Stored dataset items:
- - -

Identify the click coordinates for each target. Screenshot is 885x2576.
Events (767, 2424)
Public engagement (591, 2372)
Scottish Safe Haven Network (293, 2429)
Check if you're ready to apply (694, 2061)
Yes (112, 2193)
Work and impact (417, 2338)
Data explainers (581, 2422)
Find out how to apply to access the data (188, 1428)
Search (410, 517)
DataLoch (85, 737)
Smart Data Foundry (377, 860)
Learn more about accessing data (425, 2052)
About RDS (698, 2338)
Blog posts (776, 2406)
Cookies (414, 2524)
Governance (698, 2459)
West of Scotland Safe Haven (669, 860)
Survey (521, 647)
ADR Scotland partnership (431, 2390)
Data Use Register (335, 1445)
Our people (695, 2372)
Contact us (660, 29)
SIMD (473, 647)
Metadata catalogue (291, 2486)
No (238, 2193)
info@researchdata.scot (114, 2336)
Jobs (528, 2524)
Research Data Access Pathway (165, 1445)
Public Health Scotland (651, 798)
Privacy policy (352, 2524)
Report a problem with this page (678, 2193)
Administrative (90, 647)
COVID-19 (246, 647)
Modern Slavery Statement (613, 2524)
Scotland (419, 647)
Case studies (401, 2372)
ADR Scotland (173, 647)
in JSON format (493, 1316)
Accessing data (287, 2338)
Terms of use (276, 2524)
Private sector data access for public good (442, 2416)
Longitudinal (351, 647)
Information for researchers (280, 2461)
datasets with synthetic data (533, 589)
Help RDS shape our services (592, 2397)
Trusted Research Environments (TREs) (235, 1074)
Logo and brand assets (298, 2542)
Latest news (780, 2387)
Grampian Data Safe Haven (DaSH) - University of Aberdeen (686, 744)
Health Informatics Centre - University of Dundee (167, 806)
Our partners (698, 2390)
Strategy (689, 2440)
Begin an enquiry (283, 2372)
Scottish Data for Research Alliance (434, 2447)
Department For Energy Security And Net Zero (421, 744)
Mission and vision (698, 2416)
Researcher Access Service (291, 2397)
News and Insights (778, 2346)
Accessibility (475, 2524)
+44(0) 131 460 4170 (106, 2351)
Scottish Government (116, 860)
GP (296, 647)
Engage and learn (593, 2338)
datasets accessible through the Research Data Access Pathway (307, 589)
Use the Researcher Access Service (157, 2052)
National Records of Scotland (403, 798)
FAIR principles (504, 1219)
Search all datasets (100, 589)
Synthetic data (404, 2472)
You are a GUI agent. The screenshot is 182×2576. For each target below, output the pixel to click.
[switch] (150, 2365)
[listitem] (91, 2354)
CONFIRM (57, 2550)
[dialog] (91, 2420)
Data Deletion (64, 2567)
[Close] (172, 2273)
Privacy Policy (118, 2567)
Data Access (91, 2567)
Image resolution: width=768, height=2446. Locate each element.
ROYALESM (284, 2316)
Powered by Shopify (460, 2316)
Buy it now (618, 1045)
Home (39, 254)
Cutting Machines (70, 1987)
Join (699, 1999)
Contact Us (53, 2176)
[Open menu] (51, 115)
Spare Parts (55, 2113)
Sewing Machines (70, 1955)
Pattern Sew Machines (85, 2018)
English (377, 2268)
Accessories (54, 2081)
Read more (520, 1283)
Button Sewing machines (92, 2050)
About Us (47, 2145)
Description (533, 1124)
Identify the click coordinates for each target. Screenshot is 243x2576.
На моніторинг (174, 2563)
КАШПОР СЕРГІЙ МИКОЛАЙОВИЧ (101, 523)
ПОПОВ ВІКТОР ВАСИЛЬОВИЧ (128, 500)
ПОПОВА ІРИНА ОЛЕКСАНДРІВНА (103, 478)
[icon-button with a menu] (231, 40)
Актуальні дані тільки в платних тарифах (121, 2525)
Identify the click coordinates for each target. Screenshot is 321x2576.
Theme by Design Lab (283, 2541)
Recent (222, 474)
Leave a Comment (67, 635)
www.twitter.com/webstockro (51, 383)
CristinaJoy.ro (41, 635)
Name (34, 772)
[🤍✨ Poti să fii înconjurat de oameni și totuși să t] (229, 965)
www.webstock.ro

- - -

What you have to do: Filter the lines above so that only those with the string "target" remain, then copy them.

Result for this exercise:
Identify the click coordinates for each target. Screenshot is 885x2576.
You are a GUI agent. The screenshot is 182×2576. For each target below, output the pixel to click.
Identify the click coordinates for each target. Screenshot is 243x2576.
Identify the click coordinates for each target. Screenshot is 321x2576.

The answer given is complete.